Quoi qu’il pût se passer à présent, Paz et Roc allaient mourir. Et ils le comprirent bien plus vite que moi. D’un coup, avec des gestes étonnamment fluides pour leur âge, ils se mirent en mouvement. Paz faucha les jambes du jeune muet, à l’instant même où Roc expédiait un coup violent dans la mâchoire d’Auroq. Celui-ci esquiva. Ce fut Asteior qui bloqua le poing du vétéran, avant de lui casser le bras d’un coup sec. La douleur déforma le visage épais de l’Ours. Il tituba lourdement, désorienté, un air presque surpris sur le visage. Alors qu’il tentait de reculer, Asteior lui saisit la tête à deux mains.

– Donne-nous cette saloperie de clef ! rugit-il vers Paz.
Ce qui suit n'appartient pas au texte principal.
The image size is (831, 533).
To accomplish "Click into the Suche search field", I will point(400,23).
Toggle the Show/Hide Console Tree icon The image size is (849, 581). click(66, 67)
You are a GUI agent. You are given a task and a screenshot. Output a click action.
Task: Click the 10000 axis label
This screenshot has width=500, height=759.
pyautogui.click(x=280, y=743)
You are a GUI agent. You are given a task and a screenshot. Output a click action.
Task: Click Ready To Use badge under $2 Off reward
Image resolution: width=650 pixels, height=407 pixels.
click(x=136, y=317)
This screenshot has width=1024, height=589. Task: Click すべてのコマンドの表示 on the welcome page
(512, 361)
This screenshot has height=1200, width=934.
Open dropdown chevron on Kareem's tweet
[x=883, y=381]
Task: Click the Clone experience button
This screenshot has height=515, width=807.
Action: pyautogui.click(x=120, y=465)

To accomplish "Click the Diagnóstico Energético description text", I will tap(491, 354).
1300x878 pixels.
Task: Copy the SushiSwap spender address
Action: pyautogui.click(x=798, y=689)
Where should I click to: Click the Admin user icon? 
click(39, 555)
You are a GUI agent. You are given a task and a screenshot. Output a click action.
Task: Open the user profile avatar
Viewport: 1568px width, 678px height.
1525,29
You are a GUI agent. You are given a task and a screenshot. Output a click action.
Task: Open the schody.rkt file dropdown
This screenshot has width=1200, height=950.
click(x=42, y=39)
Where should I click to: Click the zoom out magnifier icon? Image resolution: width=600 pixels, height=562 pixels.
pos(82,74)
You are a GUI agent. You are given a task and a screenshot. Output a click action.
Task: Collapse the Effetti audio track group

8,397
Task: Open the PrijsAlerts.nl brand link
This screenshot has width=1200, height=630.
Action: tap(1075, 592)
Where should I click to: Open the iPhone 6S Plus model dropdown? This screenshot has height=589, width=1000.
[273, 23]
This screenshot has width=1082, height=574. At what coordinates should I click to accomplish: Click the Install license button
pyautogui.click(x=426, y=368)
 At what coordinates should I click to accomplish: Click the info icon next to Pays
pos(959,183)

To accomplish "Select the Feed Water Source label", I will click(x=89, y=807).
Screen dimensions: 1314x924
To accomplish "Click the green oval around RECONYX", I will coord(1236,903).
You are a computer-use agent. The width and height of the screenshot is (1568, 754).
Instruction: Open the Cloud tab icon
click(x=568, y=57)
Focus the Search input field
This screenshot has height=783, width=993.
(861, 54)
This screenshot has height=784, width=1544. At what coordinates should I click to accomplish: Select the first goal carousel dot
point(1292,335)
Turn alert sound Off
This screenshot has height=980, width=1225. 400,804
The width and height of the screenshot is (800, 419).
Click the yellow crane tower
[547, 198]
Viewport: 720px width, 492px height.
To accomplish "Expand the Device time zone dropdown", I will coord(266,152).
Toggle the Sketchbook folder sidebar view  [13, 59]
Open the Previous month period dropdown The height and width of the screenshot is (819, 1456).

Mais il n’attendit pas la réponse. Paralysée, je compris ce qu’il allait faire – au même instant que Paz, qui se jeta vers lui pour l’en empêcher.

Arrête !

Trop tard. De toutes ses forces, Asteior cogna le crâne du vieillard contre le mur en chêne massif, en un coup d’une violence inouïe qui explosa dans le silence. Roc eut un spasme de souffrance, les yeux révulsés, et glissa lentement au sol. Asteior l’attrapa par son cou sans force et le heurta de nouveau contre le mur, les traits rendus acérés par la rage. Puis encore, et encore, dans une nuée de coups sourds qui ébranlaient la paroi. Pétrifiée d’horreur, je gardai les yeux cloués à cette mise à mort bestiale. Était-ce vraiment Asteior qui s’abaissait à une chose pareille ?

– Tu vas crever, ordure ? rugit-il, rendu fou par la résistance de sa victime.

– Il suffit ! claqua la voix éraillée d’Hatsu. Cessez cette barbarie !

– Je ne fais que lui rendre ce qu’il nous a donné à tous !

Il finit par le laisser choir au sol. Le vieil Ours ne bougeait plus, inconscient ou mort. Dans un cri terrible, son compagnon bondit vers lui, mais Auroq l’intercepta avant, d’une brusque torsion du bras qui le fit crier de douleur. Asteior se redressa lentement, le visage terrible. Il cracha sur le vieux Paz.

– Pour que tu voies ce que ça fait, charogne ! Ce que ça fait de perdre la seule putain de personne qui ait jamais compté !

Je serrai les dents, le cœur soulevé par la scène.

– Ne regardez pas, les filles, chuchota Grenat. Ne regardez pas…

L’Ours aux yeux verts se débattait violemment, la bave aux lèvres, l’épaule sur le point de se déboîter. Perdu dans sa douleur, il ne semblait plus voir Auroq, ni Asteior. Il hurlait à la mort, tendu vers son compagnon qui gisait au sol. Quand Auroq lui cassa le bras d’un geste brutal, il tomba à genoux et resta là, les joues ruisselantes de larmes, à gémir sans fin le nom de celui qu’il venait de perdre.

– Monsieur Paz, souffla une petite voix derrière moi.

C’était l’une des jeunes fugueuses, l’adolescente au visage grave. Elle semblait à la fois choquée et désorientée. Une fille plus âgée posa une main sur son épaule et la serra contre elle.